I am trying insert 70K records in loop till a condition is false. Looping logic working fine. But, I see it takes 1 hour to insert 70K records each time. PFA of the pipeline I am executing. Is there a way to perform insertion faster? Any tips would be helpful.
The only insert step I see is the Redshift - Bulk Load. Is there any other step where you are doing the insert?
You can also try increasing the Batch size and Fetch size in the account setup.
Yes it’s Bulk load redshift. It checks for a condition in redshift select snaps and if it’s true, it self execute again till the condition is false.
So the set of snaps in this pipeline will be executed again and again in loop till false.
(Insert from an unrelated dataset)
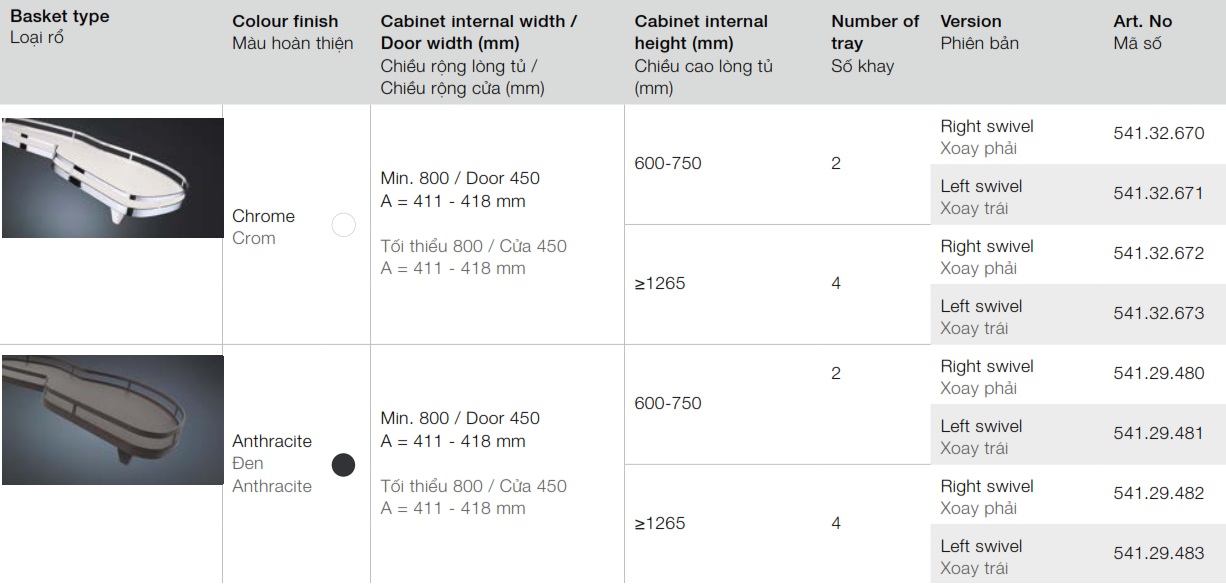Click article number 541.29.482
This screenshot has height=584, width=1226.
tap(1158, 493)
Other than updating account settings batch and pool size, is there a way to address this slow execution.?
Hi Rajesh, I have batch and pool size in pipeline execute as 1. Looping total record count for each cycle is 70k. Any tips on what should be batch size and pool size to make this pipeline execution complete sooner? Please let me know.
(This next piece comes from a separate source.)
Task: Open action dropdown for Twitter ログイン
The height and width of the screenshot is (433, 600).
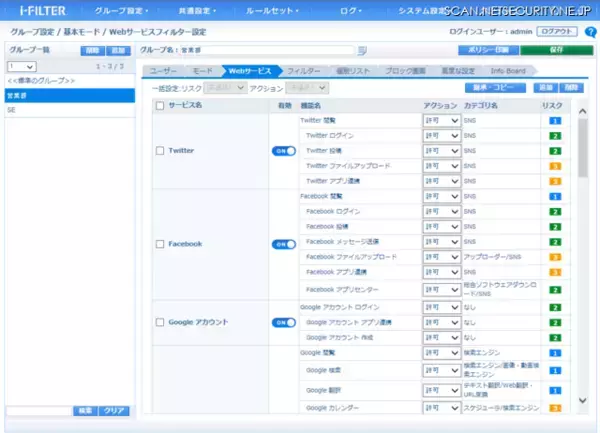Action: point(441,135)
You can filter your records by using a filter snap before the redshift snap. And you can use Bulk Load snap to load all those filtered records into a target table. Batch size is irrelevant for Bulk Load snap. It just loads all the records at once.
I already have a filter condition before bulk load snap to restrict records. It still executing for 43 hours. Total record count in the target table is closer to 2.5 million records.
Is there a way to reduce this execution hours?
Can u share the screenshot of your pipeline design? Or a runtime ID would be great.
Hi Aleung, PFA. Kindly let me know if this is what you are looking for.
I stopped the execution as it was running for 49 hours.